Developers are hoping to turn it into an automotive race track.
In the opening game of the double header, Jim "Lefty" LaMarque took the hill for the Monarchs. LaMarque was from the town of Potosi in eastern Missouri. His entire career in the Negro Leagues was spent as a Monarch, and spanned from 1942-51. According to Negro Leagues historian James A. Riley, LaMarque was "a hardworking, cagey hurler who was tough in the clutch. His sharp-breaking curve was his best pitch, but he had an assortment of effective pitches, including a blazing fast ball, a good drop, a screwball, and good control." According to LaMarque himself, from the book The Negro Leagues Revisited, "I won most of my games. I learned to have real good control. I guess my top speed was maybe 80 or 85 miles an hour...my fastball always moved. I couldn't throw a straight fastball, it just moved. I guess just the movement on the ball kept the hitters from hitting it as well as they could if it came straight at them. I think I was a pretty fair pitcher. Well, most people said I was." Lefty made the East-West all-star game in 1948 and '49.
On the bump for Chicago was veteran Sug Cornelius, one of the best Negro Leagues pitchers of the '30s. He was a three-time all-star ('35, '36 and '38). By 1945, 37 year old Cornelius was in his 18th year of Negro Leagues play. According to Riley, Sug was "a crafty right-hander with good control...had a superb curveball that he could 'throw around a barrel.' Other pitches in his arsenal included a good fastball, hard slider, screwball, drop, and change of pace."

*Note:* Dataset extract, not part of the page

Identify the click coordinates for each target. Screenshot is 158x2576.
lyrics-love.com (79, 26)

Cornelius held a 3-1 lead over KC through seven innings, but his defense let him down in the final two frames. The Chicago Defender box score shows Giants shortstop Jesse Douglas (a former Monarch) committing four errors, which must have aided the Monarchs come-from-behind 6-4 victory. According to the game summary, Monarchs "first baseman (Lee) Moody hit the ball hard and timely as did Lefty LaMarque." Negro Leagues pitchers seemed to know how to swing a stick. Moody went 3-for-4 with two doubles. Jackie Robinson had a rare hitless game in three at-bats, bringing his three game hitting line to 2-for-10. After Frank Duncan caught opening day and Double Duty Radcliffe caught the second Sunday, Sammie Haynes shows up as the receiver on this third Sunday of the season. The rest of the Monarchs line-up remained consistent through the first three weeks.

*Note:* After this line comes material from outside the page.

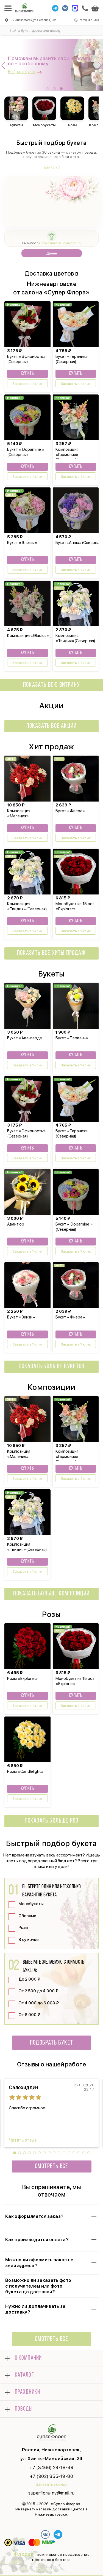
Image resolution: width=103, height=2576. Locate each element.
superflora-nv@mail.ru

The seven-inning nightcap pitted Booker McDaniels against Gentry Jessup in a rematch of the opening-day starters. This time, Jessup and the American Giants enjoyed a victory. Jessup did it all, holding the Monarchs hitless through six before Lee Moody got the Monarchs' lone hit with a seventh inning single. The Monarchs failed to push a run across the plate. Jessup received no run support from his teammates, so he took care of it himself with an inside-the-parker to take the game 1-0.
May 26 Chicago Defender
From Columbus, the Monarchs toured through Indianapolis and Springfield, IL on the way to Chicago for a doubleheader scheduled for Sunday, May 27. They were to meet the Cincinnati-Indianapolis Clowns in Indianapolis's Victory Field on the 23rd, but I've found no result. They stayed in Indianapolis for a contest with the Chicago American Giants on Wednesday the 24th that they won 6-4, then traveled to Springfield to beat the American Giants again, this time 7-4, on the 25th. Of the eight game results I've found to this point in the season, the Monarchs won seven.